フォーカス
舞台芸術とその周辺──異化される人間たち
多田麻美
2013年08月01日号
現代版「吶喊」
演じる行為を文と武に分けるなら、『戦い』の筋肉質な舞台は「武」の部類に入るのだろうが、反対に「文」の要素を大きく生かして現代人の状態を表現していたのが、舞台『サイボーグ・ドンキホーテ』だった。テント芝居の第一人者、桜井大造が監督を務め、日本や台湾、大陸の演劇愛好者がそのもとに結集するかたちで実現した舞台だ。主体である「北京流火テント劇社」は、普通のサラリーマンだけでなく、中国社会科学院や北京大学の研究者もメンバーに抱える異色の演劇団体。メンバーのほとんどが素人俳優だが、セリフ回しは堂々としたもの。関係者によれば、脚本づくりや大道具の手配まですべて自らこなしたという。仮設のエレベーターなどの大道具を生かした大胆な演出も、テント芝居に対する既成のイメージを覆した。

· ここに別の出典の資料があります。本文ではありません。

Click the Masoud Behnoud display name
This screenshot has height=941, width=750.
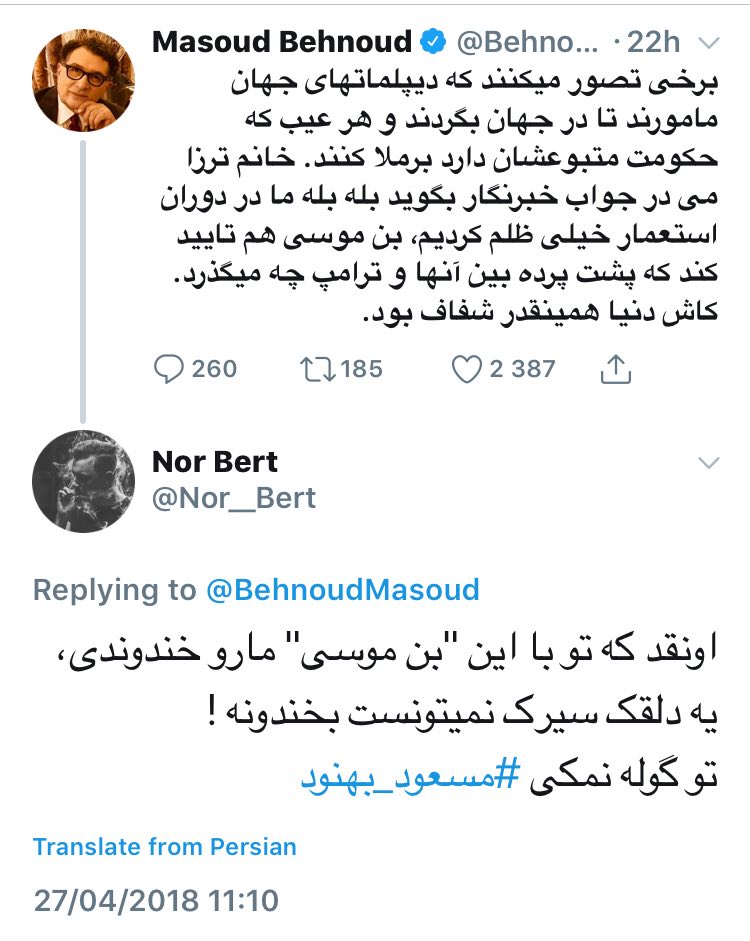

劇中では、誇大妄想をもつ二人のドンキホーテや精神に異常をきたした歴史学者などが登場。登場人物のキャラクターにぶれは少ないものの、ストーリーはほとんど分裂していて、ナンセンスに近い。
セリフには暗喩と直喩が満載。端々から環境の悪化や都市の再開発、エネルギー、歴史の解釈などにまつわる問題が次々と飛び出す。いずれも中国の現代社会と密接に関わったものだ。それはまさに、「物を言う場」を切り拓き、閉塞的な社会に風穴を空けること自体を最優先の課題としているかのようだった。
現代美術もダンス・パフォーマンスも多くのセリフを必要としないだけに、中国では比較的自由な表現が可能だ。だが芝居や映画などのセリフを重んじる芸術は、直に意味が伝達される分、拘束や制限も多い。本作では、そんな現状にまさに「体当たり」した言葉たちの生々しさが、強く印象に残った。